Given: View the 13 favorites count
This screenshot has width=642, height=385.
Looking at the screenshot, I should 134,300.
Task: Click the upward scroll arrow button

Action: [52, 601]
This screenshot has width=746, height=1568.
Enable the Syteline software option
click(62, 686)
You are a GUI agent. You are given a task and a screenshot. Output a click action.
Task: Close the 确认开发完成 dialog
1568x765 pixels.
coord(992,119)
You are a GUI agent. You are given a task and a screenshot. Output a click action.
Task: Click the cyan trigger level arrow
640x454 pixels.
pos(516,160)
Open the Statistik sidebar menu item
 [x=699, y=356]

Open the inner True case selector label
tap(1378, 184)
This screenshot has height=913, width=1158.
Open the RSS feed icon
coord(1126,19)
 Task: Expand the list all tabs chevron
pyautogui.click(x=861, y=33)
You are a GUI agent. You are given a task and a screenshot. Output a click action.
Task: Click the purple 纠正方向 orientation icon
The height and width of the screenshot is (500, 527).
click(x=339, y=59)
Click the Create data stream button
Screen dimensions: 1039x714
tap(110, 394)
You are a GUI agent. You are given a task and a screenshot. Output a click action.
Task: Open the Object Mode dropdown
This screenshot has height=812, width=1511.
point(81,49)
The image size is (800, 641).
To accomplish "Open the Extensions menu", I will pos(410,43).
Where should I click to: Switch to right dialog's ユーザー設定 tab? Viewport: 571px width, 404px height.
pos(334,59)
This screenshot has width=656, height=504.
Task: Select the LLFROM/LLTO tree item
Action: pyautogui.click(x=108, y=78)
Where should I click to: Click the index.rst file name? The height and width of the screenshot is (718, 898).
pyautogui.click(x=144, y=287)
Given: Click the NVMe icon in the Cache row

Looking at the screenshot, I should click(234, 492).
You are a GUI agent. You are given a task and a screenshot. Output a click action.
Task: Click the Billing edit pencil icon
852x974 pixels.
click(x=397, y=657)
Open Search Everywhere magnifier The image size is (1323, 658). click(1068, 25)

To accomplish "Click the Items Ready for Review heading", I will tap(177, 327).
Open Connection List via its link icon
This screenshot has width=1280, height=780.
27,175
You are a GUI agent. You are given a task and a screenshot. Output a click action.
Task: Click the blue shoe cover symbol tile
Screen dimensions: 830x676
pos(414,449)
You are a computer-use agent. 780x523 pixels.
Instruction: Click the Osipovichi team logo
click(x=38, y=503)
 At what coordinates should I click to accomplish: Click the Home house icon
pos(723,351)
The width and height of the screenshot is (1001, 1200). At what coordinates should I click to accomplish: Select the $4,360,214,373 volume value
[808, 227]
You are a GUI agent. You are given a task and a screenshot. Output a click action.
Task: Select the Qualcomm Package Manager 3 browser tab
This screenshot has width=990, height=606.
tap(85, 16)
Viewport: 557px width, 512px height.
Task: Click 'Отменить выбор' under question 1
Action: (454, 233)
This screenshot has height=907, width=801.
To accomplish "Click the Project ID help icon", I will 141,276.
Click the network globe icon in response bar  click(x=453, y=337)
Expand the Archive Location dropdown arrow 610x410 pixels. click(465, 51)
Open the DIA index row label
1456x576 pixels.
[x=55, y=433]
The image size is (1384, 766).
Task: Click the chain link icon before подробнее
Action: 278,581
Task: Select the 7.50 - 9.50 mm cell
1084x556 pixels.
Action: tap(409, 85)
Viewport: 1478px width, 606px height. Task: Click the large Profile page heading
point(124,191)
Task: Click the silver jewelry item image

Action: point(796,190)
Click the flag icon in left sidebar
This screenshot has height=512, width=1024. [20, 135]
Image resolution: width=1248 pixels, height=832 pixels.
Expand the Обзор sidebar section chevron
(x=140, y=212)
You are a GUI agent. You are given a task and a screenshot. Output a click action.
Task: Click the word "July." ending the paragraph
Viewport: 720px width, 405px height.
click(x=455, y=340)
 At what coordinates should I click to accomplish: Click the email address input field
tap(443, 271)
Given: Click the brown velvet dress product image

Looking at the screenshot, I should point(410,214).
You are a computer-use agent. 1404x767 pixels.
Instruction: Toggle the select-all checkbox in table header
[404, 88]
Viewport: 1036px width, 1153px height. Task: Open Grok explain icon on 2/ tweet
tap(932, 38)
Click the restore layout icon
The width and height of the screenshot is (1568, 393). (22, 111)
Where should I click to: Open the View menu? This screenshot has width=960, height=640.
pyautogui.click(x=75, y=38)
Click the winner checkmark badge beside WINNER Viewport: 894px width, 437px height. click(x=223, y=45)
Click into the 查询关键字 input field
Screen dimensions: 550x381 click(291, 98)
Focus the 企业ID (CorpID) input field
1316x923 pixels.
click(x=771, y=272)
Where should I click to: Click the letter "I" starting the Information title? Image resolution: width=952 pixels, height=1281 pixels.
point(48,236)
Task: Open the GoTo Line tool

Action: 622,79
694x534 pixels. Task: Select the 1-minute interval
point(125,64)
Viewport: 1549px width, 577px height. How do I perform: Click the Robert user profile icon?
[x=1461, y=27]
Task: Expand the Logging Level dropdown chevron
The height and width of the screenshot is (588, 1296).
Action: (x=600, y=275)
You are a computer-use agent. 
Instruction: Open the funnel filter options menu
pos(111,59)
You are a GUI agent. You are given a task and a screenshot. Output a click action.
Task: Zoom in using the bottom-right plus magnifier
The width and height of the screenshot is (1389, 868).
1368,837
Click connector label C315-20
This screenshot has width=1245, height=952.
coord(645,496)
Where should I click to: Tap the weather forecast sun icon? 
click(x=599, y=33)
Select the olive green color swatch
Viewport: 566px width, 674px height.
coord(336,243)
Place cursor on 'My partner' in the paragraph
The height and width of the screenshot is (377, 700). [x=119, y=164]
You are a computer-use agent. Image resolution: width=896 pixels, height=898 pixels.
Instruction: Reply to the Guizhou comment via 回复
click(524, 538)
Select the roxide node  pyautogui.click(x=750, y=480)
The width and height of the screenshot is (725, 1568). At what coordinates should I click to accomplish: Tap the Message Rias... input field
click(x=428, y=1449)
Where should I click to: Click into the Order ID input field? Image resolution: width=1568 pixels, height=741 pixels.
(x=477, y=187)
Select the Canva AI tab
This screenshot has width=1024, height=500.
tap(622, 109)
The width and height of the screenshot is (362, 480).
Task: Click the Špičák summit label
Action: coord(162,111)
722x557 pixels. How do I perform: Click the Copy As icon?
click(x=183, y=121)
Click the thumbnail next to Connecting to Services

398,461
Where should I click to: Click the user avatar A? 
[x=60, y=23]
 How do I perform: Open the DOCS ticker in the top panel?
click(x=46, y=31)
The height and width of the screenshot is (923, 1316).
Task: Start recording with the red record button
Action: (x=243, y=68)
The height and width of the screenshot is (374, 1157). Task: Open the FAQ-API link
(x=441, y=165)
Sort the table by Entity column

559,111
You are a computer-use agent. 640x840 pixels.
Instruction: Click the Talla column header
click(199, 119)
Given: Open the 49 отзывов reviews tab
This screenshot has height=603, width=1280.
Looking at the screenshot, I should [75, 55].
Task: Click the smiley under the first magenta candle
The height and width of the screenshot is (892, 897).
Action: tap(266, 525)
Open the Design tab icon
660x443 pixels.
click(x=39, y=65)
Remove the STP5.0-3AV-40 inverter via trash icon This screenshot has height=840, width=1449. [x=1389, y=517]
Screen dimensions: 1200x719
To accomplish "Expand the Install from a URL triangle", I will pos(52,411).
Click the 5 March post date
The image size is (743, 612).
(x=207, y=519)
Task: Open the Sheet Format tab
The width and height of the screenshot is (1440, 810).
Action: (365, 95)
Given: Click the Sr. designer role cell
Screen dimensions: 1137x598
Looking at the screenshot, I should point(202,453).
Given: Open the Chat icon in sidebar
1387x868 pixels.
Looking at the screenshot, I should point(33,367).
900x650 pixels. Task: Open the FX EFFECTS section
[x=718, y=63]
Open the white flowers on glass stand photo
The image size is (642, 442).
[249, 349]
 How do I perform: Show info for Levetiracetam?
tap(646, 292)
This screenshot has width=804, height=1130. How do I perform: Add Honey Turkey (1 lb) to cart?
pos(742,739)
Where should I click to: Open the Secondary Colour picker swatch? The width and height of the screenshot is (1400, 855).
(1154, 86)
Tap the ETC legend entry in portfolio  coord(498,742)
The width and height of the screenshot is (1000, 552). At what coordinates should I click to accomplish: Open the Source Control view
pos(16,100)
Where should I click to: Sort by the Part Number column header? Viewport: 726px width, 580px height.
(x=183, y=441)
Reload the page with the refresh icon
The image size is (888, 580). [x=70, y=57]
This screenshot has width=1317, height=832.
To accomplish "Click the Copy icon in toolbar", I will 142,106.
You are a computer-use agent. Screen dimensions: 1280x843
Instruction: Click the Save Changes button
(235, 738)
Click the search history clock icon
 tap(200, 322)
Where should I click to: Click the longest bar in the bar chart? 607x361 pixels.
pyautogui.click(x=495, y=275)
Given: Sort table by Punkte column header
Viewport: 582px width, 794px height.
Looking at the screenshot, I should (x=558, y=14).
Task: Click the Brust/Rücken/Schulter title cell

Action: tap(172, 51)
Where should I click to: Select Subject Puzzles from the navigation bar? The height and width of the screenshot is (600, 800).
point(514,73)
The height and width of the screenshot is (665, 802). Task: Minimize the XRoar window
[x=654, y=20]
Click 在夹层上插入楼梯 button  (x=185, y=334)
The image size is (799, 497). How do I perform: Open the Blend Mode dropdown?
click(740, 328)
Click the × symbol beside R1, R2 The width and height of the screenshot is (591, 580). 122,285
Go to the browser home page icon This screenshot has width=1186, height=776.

Required action | From the records above, copy each line that contains the word "beside".

Exercise answer |
Click the winner checkmark badge beside WINNER Viewport: 894px width, 437px height. click(x=223, y=45)
Click the × symbol beside R1, R2 The width and height of the screenshot is (591, 580). 122,285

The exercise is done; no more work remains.